Filter the records below for the word "every". Copy each line that holds it.

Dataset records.
==============================

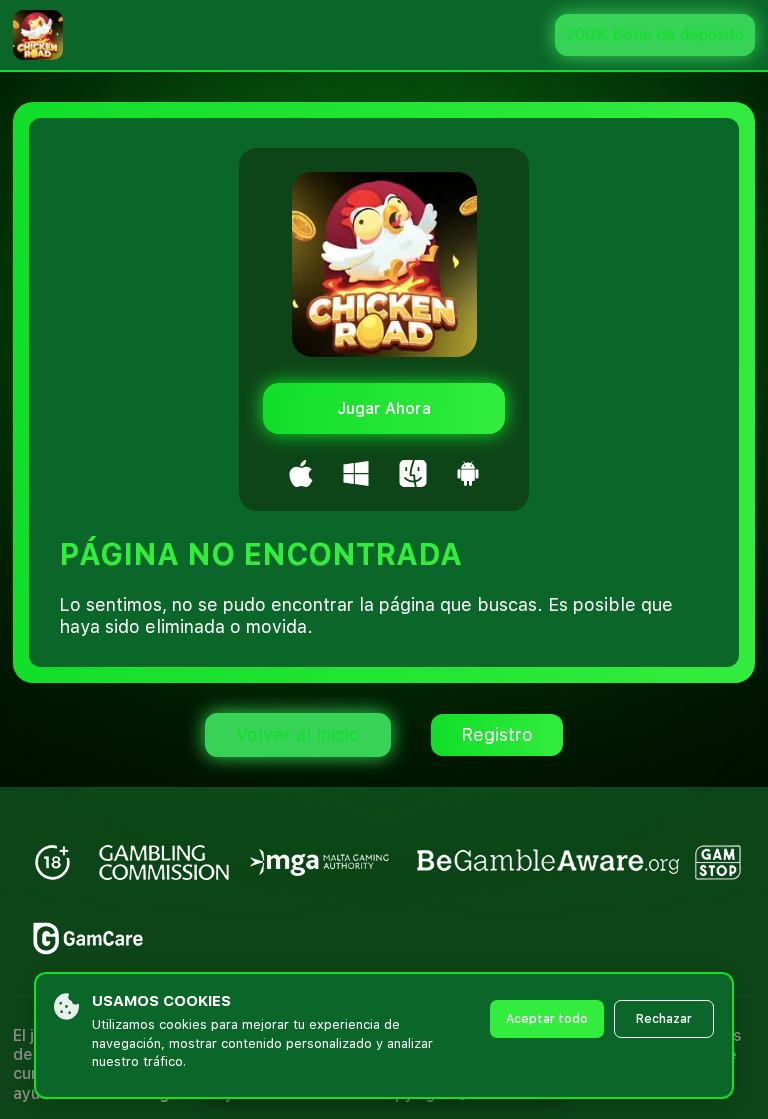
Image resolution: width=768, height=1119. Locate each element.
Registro (497, 734)
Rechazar (664, 1019)
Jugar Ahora (384, 408)
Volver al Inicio (298, 734)
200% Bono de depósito (655, 34)
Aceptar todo (547, 1019)
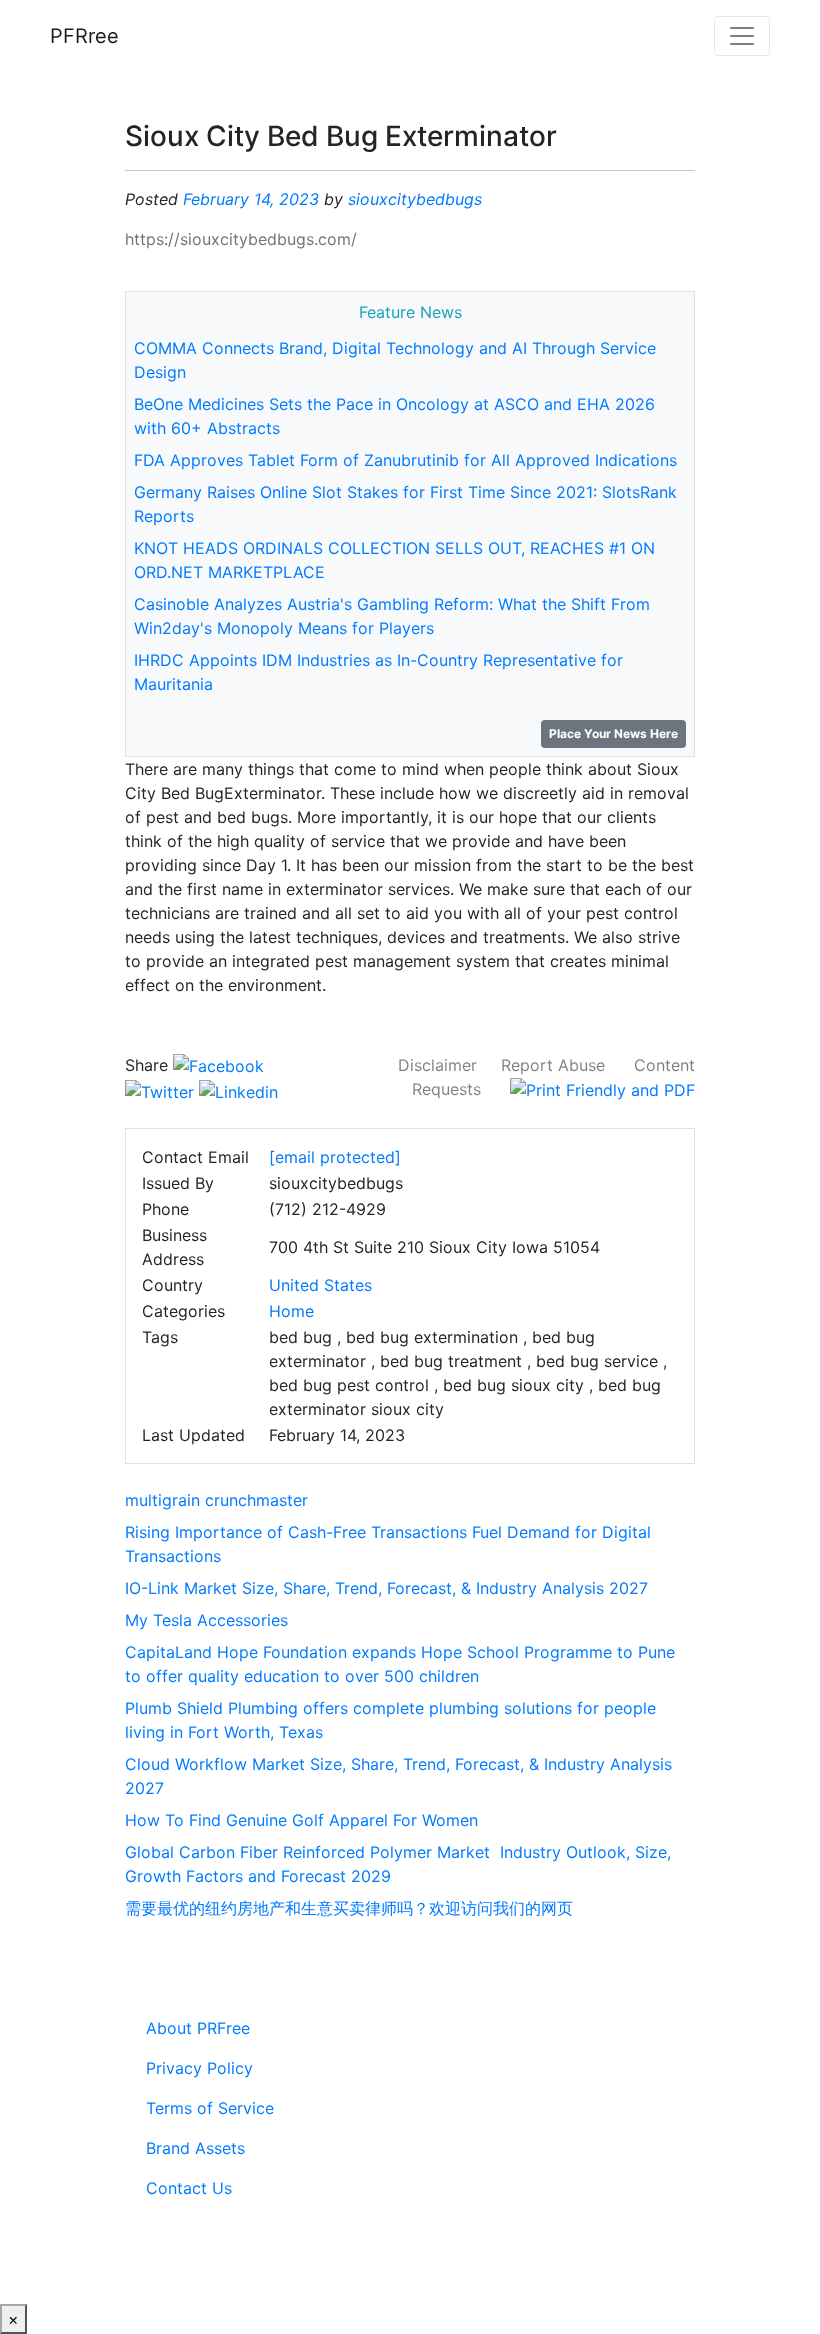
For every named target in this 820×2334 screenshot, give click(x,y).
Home (291, 1311)
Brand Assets (195, 2148)
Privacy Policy (199, 2068)
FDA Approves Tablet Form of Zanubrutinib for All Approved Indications (405, 460)
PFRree (84, 36)
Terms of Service (210, 2108)
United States (320, 1285)
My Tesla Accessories (206, 1620)
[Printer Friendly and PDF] (602, 1089)
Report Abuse (553, 1065)
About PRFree (198, 2028)
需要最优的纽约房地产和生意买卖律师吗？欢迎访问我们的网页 (349, 1908)
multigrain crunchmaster (216, 1500)
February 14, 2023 (251, 199)
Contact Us (189, 2188)
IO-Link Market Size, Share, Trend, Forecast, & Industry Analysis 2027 (386, 1588)
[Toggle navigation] (742, 36)
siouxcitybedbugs (415, 199)
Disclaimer (437, 1065)
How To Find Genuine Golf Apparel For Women (301, 1820)
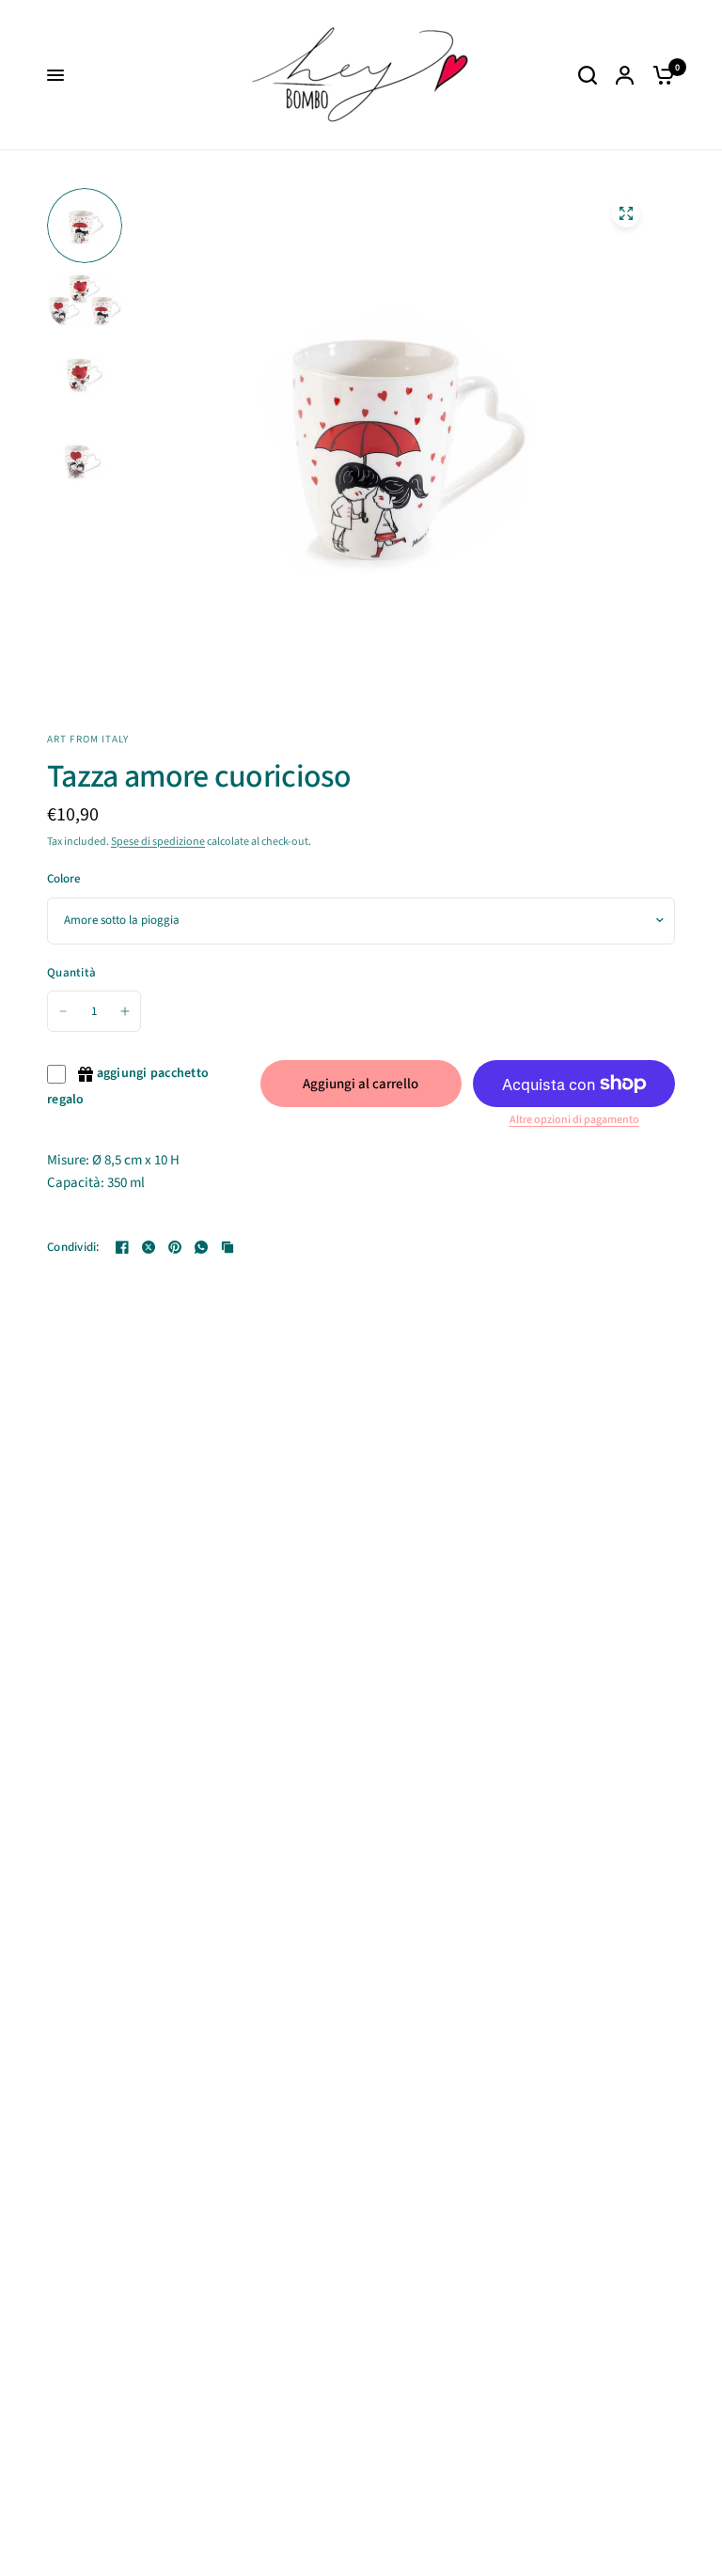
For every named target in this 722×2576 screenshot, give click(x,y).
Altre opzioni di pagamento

==============================

Written response.
For every named target in this 820×2334 screenshot, give click(x,y).
For every named target in this 722×2576 screenshot, give click(x,y).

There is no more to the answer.